Admittedly, as a son of Poland, he has inherited and promotes a very traditional view of faith; nevertheless, he has advanced Church thinking on such matters way beyond what previous Popes allowed. A host of saints from the laity have been elevated by the Holy Father, like the heroic Gianna Beretta Molla.
If you remember what the Church was like in the 1950's, only half a century ago, I think you would have to confess that the Church has endured a revolution. We have embraced more change in these five decades than in in the previous thousand years. That hardly seems slow to me. We are not better off for all the changes either.
No matter what the structure of the Church, or how restrictive, there were always some women who were able to excel. Joan of Arc, Teresa of Avila, Catherine of Siena, Hildegaard de Bingen, Claire, etc. are remembered even today. Teresa of Avila, along with John of the Cross, helped to save the Church in her time. There were also powerful women like Queen Isabella of Spain.

■ **Word and element location data**:
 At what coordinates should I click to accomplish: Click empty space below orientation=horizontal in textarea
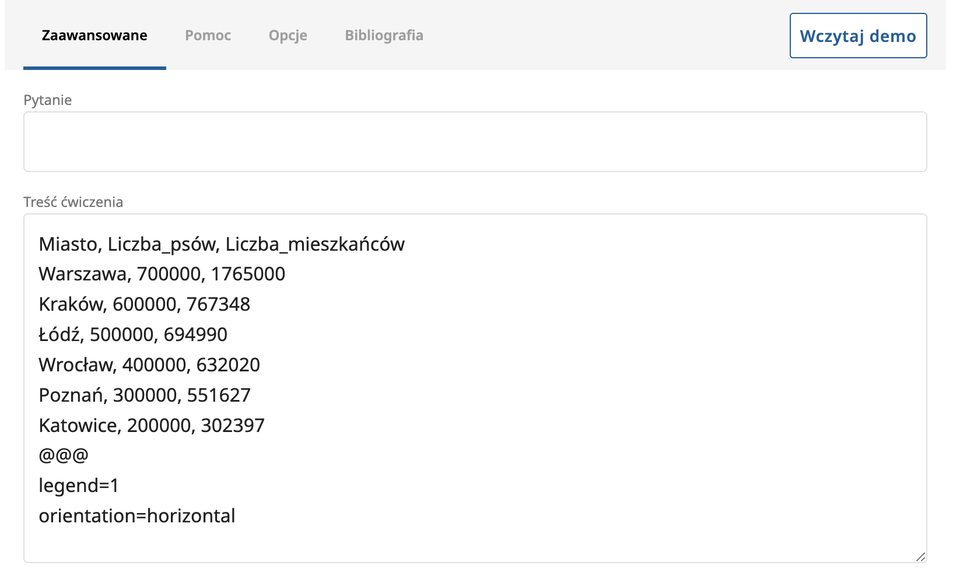474,545
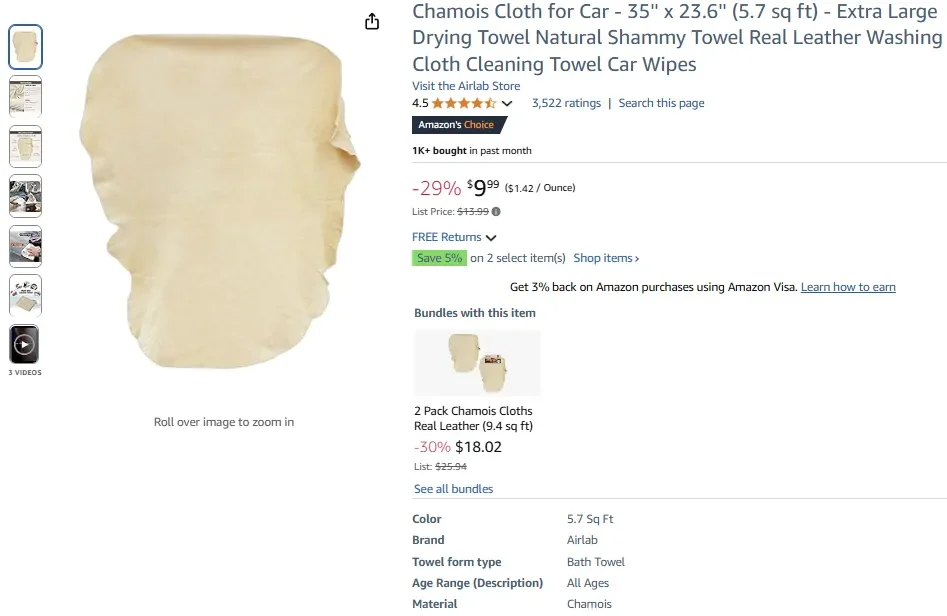Image resolution: width=947 pixels, height=616 pixels.
Task: Visit the Airlab Store link
Action: point(466,85)
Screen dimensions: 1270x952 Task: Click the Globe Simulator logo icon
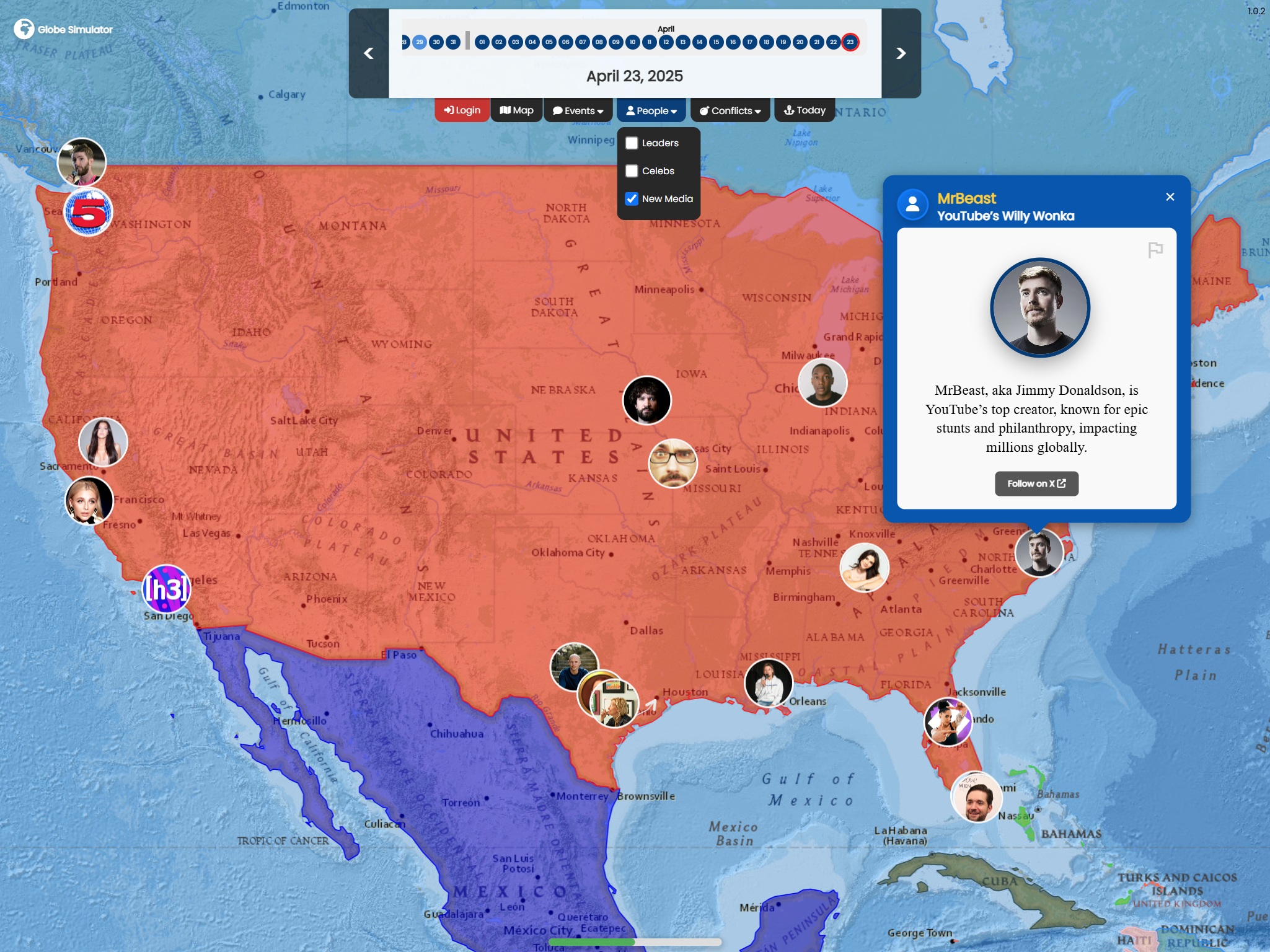click(24, 29)
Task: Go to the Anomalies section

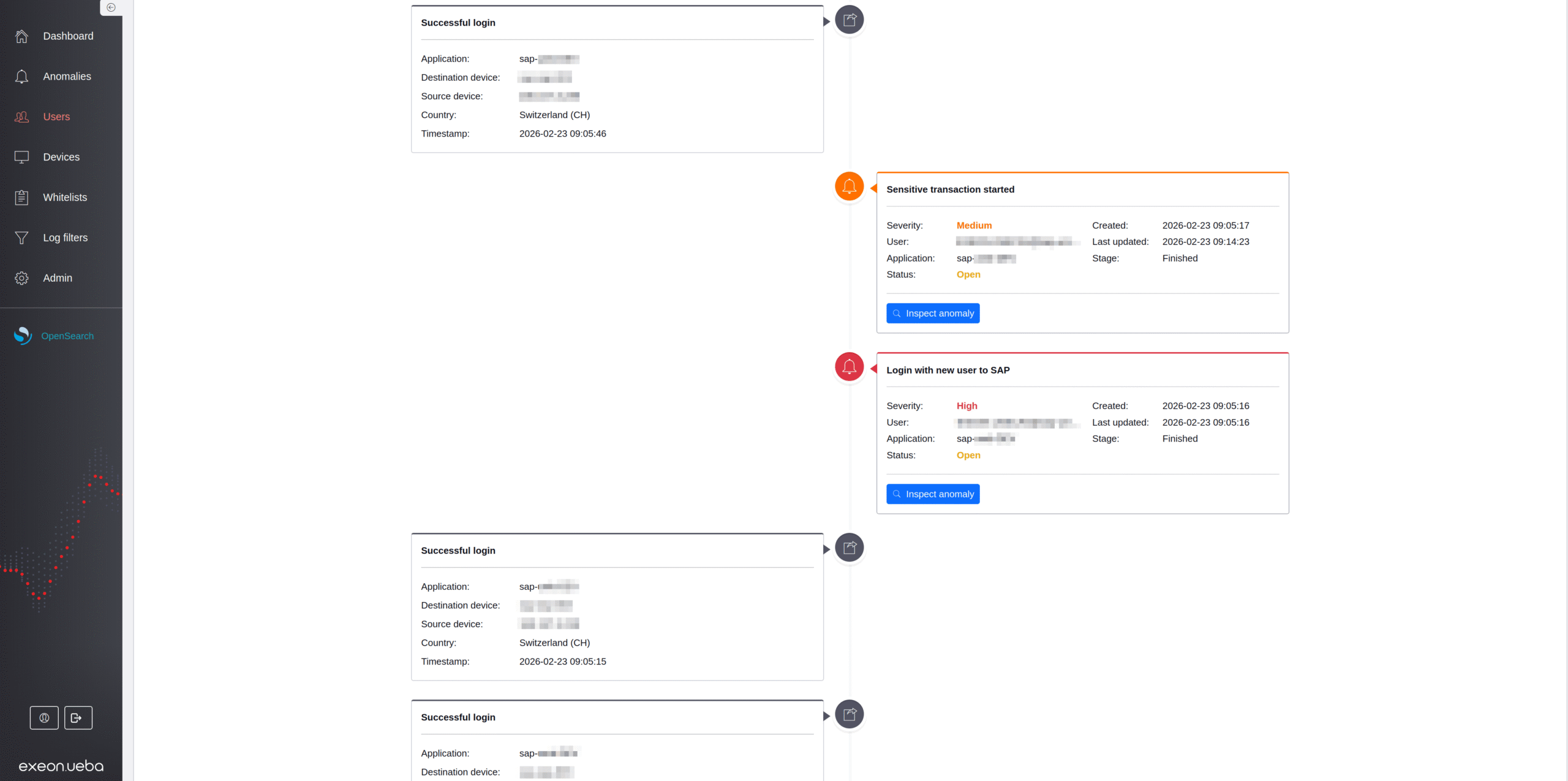Action: click(x=67, y=77)
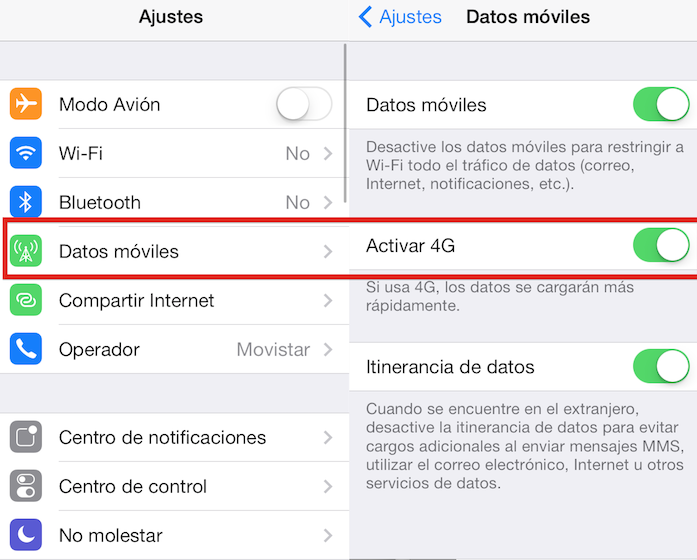
Task: Open Wi-Fi settings via its chevron
Action: tap(328, 153)
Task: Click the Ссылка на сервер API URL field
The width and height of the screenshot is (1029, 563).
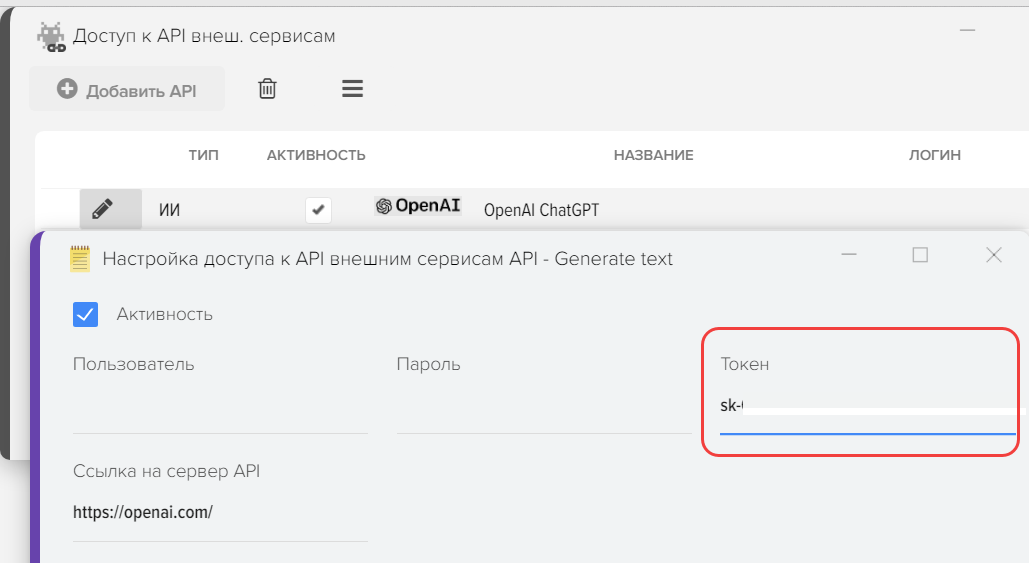Action: coord(220,512)
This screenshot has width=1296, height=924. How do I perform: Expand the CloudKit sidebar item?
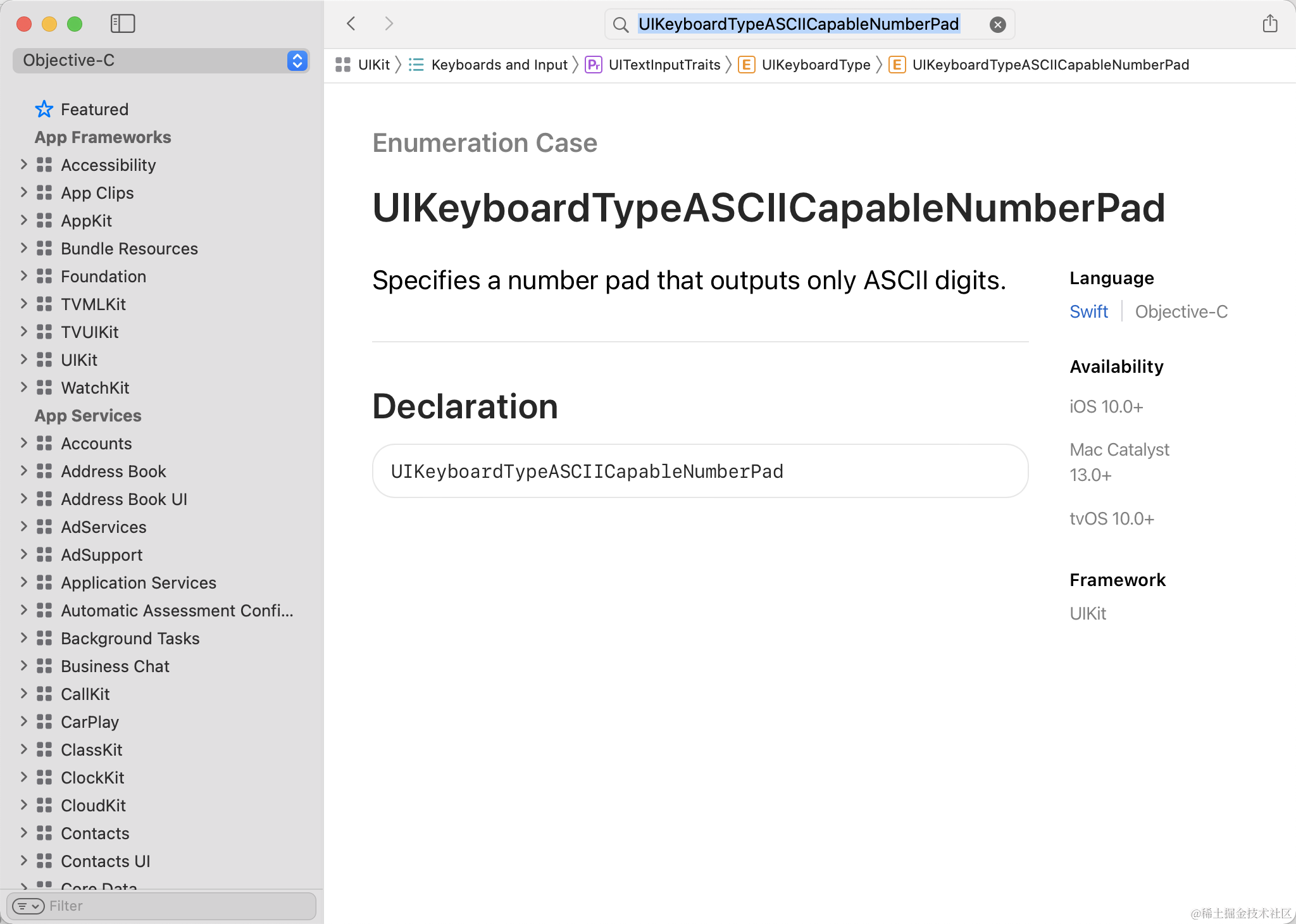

■ **Set problem 1**:
Condense the paragraph of the passage about the Church that begins "No matter what the structure" into a short bulleted list that keeps its main facts.
■ **Set problem 2**:
Using the passage about the Church, answer each question briefly:
(a) Which saint from the laity is named as one the Holy Father elevated?
(b) Which decade does the writer ask the reader to remember?
(c) Who is named as helping Teresa of Avila save the Church in her time?
■ **Set problem 3**:
Return the part of the passage about the Church that opens with the words containing "If you remember" and closes with "the changes either.", copied word for word.
None of these entries is needed.

■ **Exercise answer 1**:
- However restrictive the Church's structure, some women always managed to excel.
- Joan of Arc, Teresa of Avila, Catherine of Siena, Hildegaard de Bingen and Claire are still remembered today.
- Teresa of Avila, together with John of the Cross, helped save the Church in her time.
- There were also powerful women such as Queen Isabella of Spain.

■ **Exercise answer 2**:
(a) Gianna Beretta Molla
(b) The 1950's
(c) John of the Cross

■ **Exercise answer 3**:
If you remember what the Church was like in the 1950's, only half a century ago, I think you would have to confess that the Church has endured a revolution. We have embraced more change in these five decades than in in the previous thousand years. That hardly seems slow to me. We are not better off for all the changes either.